- Born: 30 May 1969 (age 57) Ernakulam, Kerala, India
- Occupation: Singer
- Years active: 1999–present
- Spouse: Smitha
- Children: Sankar Sreedhar

= Ganesh Sundaram =

Indian playback singer

Ganesh Sundaram (born 30 May 1969) is an Indian playback singer active mainly in Malayalam films.

==About==
Ganesh Sundaram was born to Mr N. Sundaram Chettiyar and Mrs Meenakshi in 1969 at Changanacherry in Kottayam district. Later he was taken to Tripunithura, the cultural capital of Ernakulam district and had his primary schooling there at the Thekkumbhagam govt upper primary school. He then moved to Tripunithura govt boys high school and Chottanikkara Govt higher secondary school. During these school years Ganesh earned enough and more affection from teachers and students as a singer and admirer of arts and Men.

==Early life==
He started taking lessons in carnatic music at an age of ten. Mrs Lailu was his first guru in carnatic music and later musicians like S.K.Subrahmaniam, Kanjangad Sreenivasan, Kaavalam Sreekumar, Mrs Indira and Tomy Thomas gave him with music lessons. His competence in vocal recital searched higher realms as he progressed from schooling to university education. Prizes and praises that went his way were proofs of his in-born capacity as a musician. As a result, 1988, when he was just 19, he became one of the beloved stars of the professional ganamela stages. In 1989, he was selected to be a Bgrade artist in All India Radio. Just two years later he was elevated to B-high grade artist.

==Discography==

The work that marked his presence in the devotional sector was "Guruthipooja", a devotional offering to the Chottanikkara Devi, It was really a big hit that it later had almost 20 imitations. "Guruthipooja" was preceded by equally great works like "Padmahara priya", "AAlilakkanna", "Sivaranjini", "Sivapooja", "Kaayamboo varnan", "Sree Theertha pradayini", "Devyai Nama", "Amme Nama" etc.

==Playback episode==

A number of prominent film directors and composers have made of his vocals in their works.

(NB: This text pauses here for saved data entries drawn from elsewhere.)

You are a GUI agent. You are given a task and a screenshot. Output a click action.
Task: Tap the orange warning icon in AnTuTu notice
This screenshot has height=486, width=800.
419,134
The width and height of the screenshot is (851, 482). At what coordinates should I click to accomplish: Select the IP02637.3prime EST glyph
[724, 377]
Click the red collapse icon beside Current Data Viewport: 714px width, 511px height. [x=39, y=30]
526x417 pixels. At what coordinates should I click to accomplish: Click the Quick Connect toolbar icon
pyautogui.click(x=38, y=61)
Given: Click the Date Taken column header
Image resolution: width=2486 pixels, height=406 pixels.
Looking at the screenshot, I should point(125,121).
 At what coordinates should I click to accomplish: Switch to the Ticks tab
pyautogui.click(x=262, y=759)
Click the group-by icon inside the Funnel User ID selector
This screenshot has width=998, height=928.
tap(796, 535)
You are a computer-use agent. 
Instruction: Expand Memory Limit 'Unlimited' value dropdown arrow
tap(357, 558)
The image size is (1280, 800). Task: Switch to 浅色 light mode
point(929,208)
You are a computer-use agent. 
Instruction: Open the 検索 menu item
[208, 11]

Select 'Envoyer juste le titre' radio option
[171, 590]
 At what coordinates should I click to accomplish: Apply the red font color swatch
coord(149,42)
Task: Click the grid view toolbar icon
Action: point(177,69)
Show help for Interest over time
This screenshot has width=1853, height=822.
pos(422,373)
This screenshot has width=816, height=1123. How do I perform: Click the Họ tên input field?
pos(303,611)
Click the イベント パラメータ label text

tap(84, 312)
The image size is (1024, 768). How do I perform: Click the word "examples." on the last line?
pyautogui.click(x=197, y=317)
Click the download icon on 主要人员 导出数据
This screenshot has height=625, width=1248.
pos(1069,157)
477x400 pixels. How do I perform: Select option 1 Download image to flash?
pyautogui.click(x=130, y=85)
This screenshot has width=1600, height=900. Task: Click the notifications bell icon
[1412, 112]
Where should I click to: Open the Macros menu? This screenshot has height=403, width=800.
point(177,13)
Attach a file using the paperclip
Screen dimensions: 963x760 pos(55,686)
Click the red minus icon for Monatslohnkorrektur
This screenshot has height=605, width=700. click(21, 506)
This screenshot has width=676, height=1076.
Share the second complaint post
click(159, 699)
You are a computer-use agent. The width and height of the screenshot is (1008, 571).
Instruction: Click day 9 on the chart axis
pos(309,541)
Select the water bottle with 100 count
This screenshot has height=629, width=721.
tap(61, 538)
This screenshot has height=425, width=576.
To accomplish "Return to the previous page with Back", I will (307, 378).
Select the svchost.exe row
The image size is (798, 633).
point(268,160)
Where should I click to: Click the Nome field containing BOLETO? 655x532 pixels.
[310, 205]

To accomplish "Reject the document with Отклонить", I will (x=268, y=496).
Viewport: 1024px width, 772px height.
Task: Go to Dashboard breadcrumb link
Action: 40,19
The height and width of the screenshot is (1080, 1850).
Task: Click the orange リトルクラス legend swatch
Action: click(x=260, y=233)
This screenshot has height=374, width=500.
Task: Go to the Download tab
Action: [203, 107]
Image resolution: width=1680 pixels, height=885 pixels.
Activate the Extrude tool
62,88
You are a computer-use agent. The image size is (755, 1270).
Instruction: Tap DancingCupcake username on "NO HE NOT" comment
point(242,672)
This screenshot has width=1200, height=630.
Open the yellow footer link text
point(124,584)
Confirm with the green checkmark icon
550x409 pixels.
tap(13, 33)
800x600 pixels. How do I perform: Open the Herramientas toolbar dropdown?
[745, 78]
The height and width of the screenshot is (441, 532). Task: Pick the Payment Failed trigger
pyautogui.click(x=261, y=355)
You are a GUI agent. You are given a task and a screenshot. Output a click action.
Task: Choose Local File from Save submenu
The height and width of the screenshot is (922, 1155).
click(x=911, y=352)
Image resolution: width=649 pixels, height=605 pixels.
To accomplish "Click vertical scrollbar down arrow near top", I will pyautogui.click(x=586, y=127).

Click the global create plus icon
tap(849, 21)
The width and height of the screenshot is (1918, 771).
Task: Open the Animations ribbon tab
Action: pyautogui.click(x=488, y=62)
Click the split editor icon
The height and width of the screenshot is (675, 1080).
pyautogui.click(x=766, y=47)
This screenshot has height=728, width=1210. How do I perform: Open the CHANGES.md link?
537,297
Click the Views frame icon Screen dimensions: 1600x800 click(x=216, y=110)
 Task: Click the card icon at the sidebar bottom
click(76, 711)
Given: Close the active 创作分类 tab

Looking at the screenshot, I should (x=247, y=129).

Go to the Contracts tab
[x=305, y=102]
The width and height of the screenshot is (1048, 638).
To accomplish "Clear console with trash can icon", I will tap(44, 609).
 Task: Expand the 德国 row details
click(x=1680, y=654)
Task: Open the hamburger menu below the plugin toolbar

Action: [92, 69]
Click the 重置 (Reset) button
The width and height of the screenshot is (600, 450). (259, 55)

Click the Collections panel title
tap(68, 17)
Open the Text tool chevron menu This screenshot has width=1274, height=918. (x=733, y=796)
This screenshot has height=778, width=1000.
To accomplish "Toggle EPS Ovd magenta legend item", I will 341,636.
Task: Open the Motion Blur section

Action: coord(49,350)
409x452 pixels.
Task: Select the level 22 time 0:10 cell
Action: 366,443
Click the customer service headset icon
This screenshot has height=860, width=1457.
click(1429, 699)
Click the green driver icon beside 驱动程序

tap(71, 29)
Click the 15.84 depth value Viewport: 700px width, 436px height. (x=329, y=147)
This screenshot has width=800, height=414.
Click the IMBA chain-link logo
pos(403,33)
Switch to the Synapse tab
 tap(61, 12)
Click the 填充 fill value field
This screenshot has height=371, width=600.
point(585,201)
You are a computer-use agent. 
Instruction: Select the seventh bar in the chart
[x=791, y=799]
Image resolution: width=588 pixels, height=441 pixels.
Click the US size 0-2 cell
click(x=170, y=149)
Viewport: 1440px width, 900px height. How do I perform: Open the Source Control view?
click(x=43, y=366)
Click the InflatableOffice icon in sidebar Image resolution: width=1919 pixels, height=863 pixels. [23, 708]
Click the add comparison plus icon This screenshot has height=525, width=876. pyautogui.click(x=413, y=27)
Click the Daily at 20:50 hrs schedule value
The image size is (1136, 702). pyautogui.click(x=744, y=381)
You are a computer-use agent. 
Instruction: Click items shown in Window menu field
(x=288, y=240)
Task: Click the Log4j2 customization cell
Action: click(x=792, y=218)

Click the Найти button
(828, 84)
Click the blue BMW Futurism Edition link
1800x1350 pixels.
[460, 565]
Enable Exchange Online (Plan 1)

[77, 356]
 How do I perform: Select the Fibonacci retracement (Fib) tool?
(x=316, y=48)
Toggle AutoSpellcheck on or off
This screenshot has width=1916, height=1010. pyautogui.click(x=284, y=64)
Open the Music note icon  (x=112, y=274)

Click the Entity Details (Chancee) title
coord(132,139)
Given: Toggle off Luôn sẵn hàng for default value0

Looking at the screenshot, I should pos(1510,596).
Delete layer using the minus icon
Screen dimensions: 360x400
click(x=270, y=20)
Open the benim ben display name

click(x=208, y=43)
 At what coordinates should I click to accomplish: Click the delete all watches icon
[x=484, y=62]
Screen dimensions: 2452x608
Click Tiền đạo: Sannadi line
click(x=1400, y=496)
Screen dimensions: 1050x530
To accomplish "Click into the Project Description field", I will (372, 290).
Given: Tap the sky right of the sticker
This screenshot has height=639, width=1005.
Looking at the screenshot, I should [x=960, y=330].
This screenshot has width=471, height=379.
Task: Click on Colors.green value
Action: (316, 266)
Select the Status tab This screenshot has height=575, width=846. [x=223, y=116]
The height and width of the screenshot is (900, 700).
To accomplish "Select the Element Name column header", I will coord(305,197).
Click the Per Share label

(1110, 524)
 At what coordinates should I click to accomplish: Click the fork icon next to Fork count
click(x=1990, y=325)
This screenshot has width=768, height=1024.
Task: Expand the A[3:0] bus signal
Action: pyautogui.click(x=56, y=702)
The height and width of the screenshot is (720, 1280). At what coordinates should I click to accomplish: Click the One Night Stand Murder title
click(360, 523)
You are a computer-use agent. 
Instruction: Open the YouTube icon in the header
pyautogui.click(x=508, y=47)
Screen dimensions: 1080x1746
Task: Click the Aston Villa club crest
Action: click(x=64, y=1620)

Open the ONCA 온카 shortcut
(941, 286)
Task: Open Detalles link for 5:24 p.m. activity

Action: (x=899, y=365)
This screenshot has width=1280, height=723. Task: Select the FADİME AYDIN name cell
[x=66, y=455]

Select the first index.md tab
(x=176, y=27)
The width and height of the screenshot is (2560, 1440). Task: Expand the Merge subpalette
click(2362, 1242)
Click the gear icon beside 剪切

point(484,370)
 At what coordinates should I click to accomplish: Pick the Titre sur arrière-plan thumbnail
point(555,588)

This list includes Lal Jose, Siby Malayil, Jayaraj, Kamal Jibu Jacob, Ranjith Sankar, Rafeeq Ahammed, Kaithapram Damodaran Namboothiri, Kaithapram Viswanathan, Vayalar Sarathchandran, Gireesh Puthencheri, Anil panachooran, Santhosh varma, Biji Bal, Afsal Yusuf and S.Balakrishnan. Songs like "Himakanamaniyumee", "Kaayal karayilake pon naaru", "Thaara jaalam", "Changazhi muthumai", "Orukodi tharangale", "Venalozhiyunnu", and "Punchirikkannulla" remain popular. Ganesh has sung for more than 20 Movies in Malayalam like Veneesile Vyapari, Violin, Kudumbasree Travels, Loud Speaker, Minnaminnikoottam, Kayamkulam Kanaran, Sree Rama Rajyam, Mayakkazhcha Parankimala, Daivathinte Swantham Cletus, Vikramadithyan, and Vellimoonga, one multilingual movie (Swamy) and one Tamil movie (Chempattai).